Messina, crisi idrica in città: da 3 giorni via Sciva e Fondo Miceli senza acqua
MESSINA. Rubinetti asciutti da 3 giorni in via Sciva e a Fondo Miceli. Stando a un comunicato dell’AMAM del 18 settembre scorso “Si sono conclusi regolarmente i lavori di riparazione del guasto sulla condotta che collega Montesanto e Tremonti, effettuati nella giornata odierna. A partire da domani venerdì 19 settembre, la distribuzione idrica tornerà regolare nel centro città”. Promesse non mantenute, visto che molte famiglie della zona stanno subendo l’ennesima crisi idrica. Giusto un filo d’acqua ieri per un paio d’ore nel pomeriggio in via Sciva, a Fondo Miceli di notte, insufficiente per far salire il livello dei serbatoi ormai vuoti e poi il nulla. Sempre stando alla nota di mercoledì scorso dell’Azienda Acquedotto, “Potrebbero comunque verificarsi disservizi nelle seguenti zone: parte alta di Via Palermo, Annunziata, Riviera Nord, Ganzirri e Torre Faro”. Non sappiamo come stiano andando le cose in quelle zone, ma a Montepiselli i problemi ci sono. “Quando segnaliamo la cosa ci dicono che possono mandare le autobotti -si foga un residente. Ma qui le strade sono troppo strette o lontane dalla strada e le autobotti non servono a nulla“.
Insomma, andata via la ex presidente Loredana Bonasera, che sarà ricordata per la pessima gestione delle numerose crisi idriche che avrebbe dovuto fronteggiare (ma uscita dalla porta dell’AMAM all’inizio di ottobre dell’anno scorso, quando l’intero Consiglio di Amministrazione si è dimesso, è rientrata dalla finestra come esperta a ” supporto dell’attività di progettazione per l’attuazione territoriale delle politiche di coesione 2021/2027 della Regione Siciliana” e nelle settimane scorse come direttore generale di ARISME, l’agenzia per il risanamento, evidentemente l’amministrazione Basile non può proprio fare a meno delle sue competenze) non è che con l’attuale CdA le cose stiano andando meglio.
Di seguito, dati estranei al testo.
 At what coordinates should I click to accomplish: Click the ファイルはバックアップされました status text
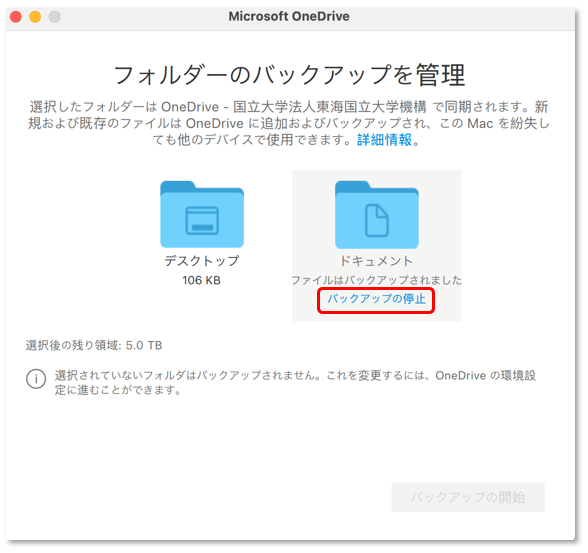[x=376, y=280]
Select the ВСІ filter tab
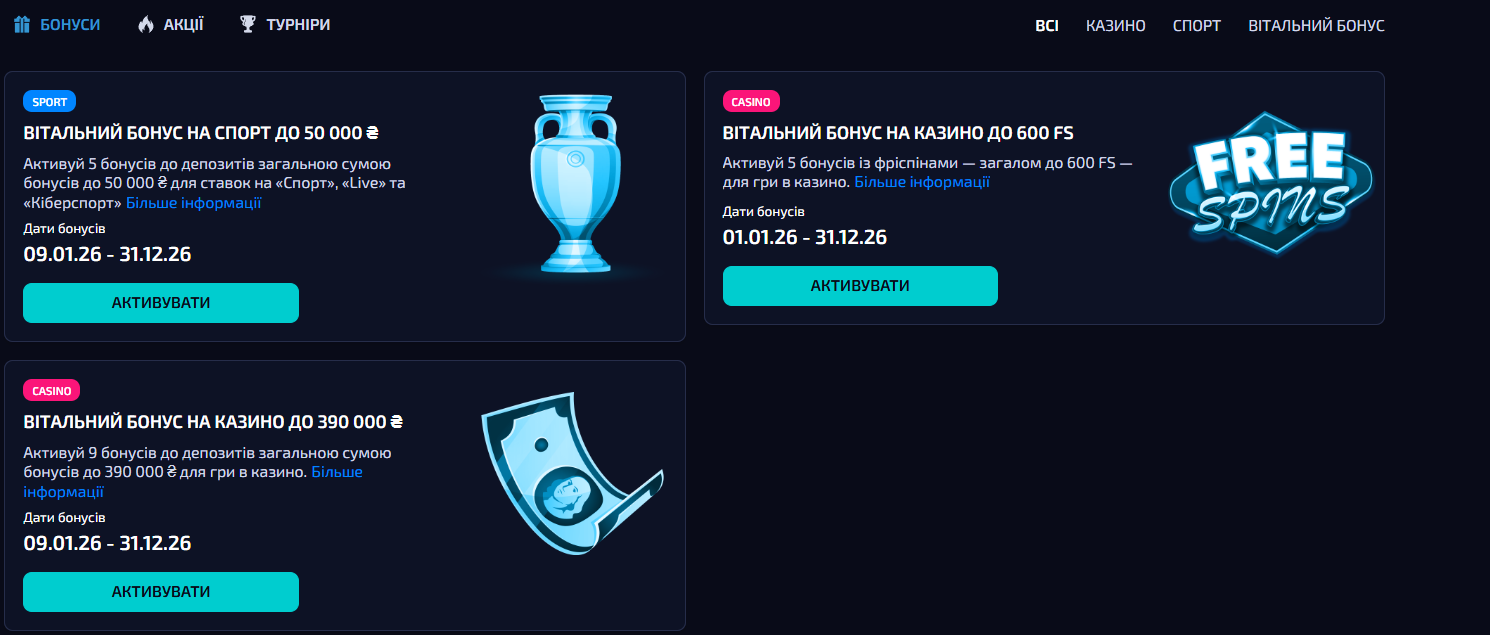The height and width of the screenshot is (635, 1490). [x=1046, y=25]
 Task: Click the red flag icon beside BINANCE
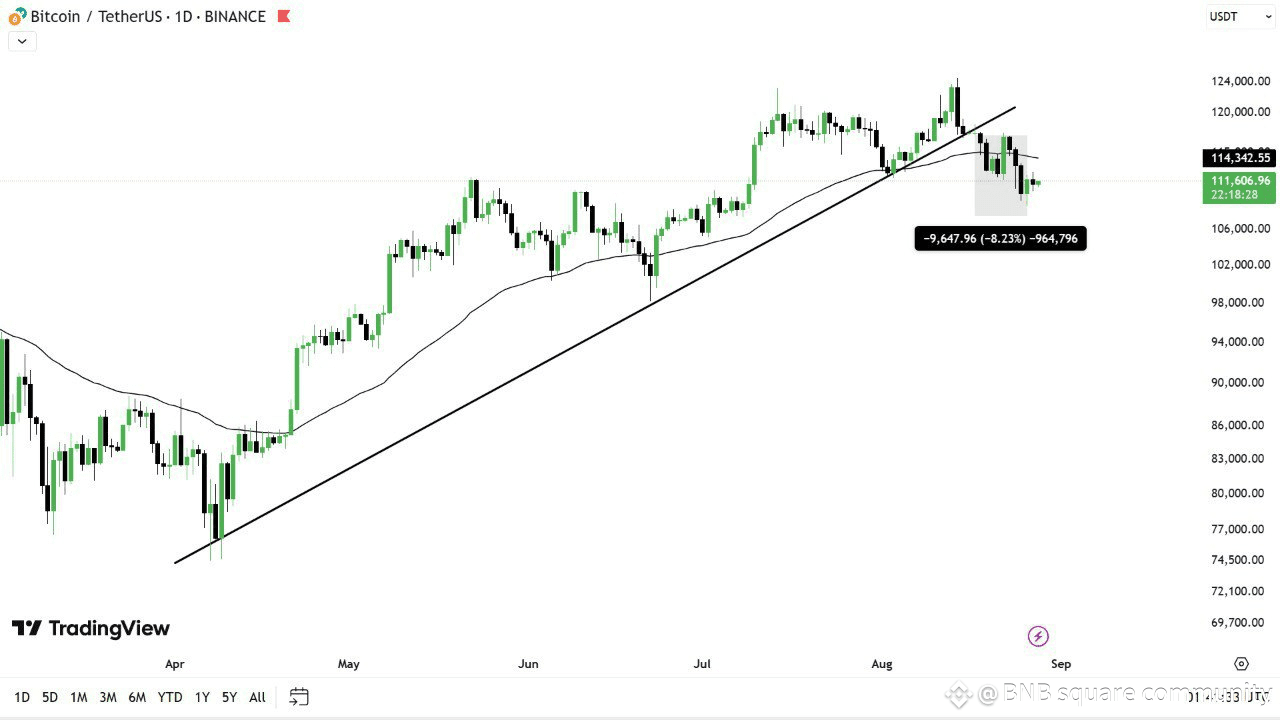click(284, 16)
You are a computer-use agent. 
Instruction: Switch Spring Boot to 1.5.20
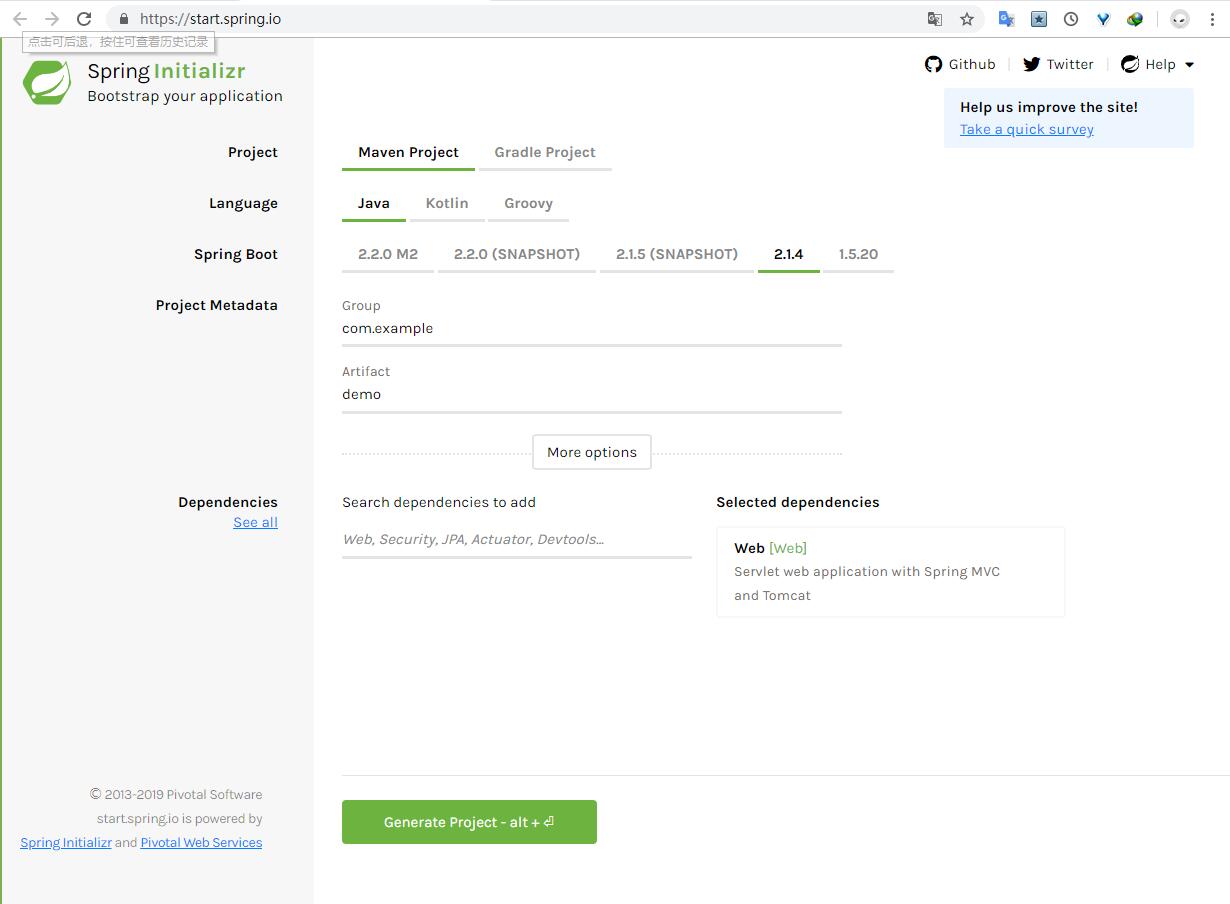[x=858, y=254]
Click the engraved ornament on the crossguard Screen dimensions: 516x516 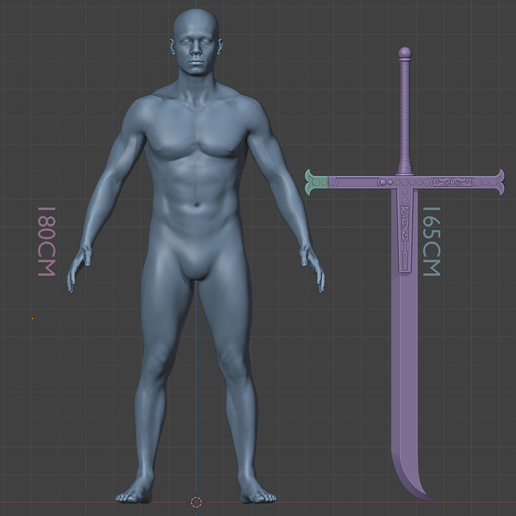coord(453,182)
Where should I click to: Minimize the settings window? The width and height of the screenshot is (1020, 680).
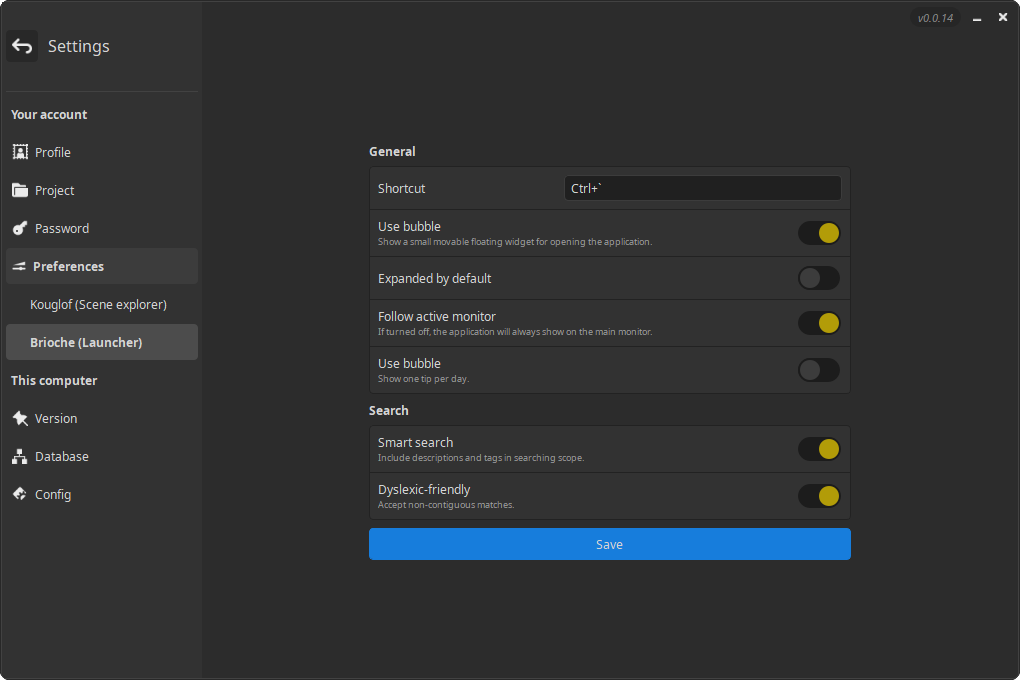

Il 22 ottobre 2024 una nota dell’AMAM annunciava trionfante: “Prende le mosse da oggi il cammino del nuovo CdA di AMAM, presieduto dall’ing. Paolo Alibrandi, affiancato dai consiglieri ing. Francesca Martello e rag. Salvatore Cosenza, nominati ieri dal sindaco Basile in seno all’assemblea dei soci di AMAM, di cui il Comune di Messina è socio unico”. Altro che nuovo. Nulla è cambiato. Le promesse del sindaco Basile, quando annunciò che i 5 stop all’erogazione previsti tra la fine del 2023 e la primavera del 2024 avrebbero garantito l’erogazione 24 ore su 24, sono state disattese e la sua prevedibile retromarcia a conclusione del ciclo di lavori ha confermato quello che i messinesi sanno da decenni: fino a quando alla guida dell’AMAM si metteranno politici e non tecnici di altissimo profilo, le cose non cambieranno e i messinesi continueranno a sognare un diritto minimo di civiltà: l’acqua corrente in casa h24 senza serbatoi e motorini.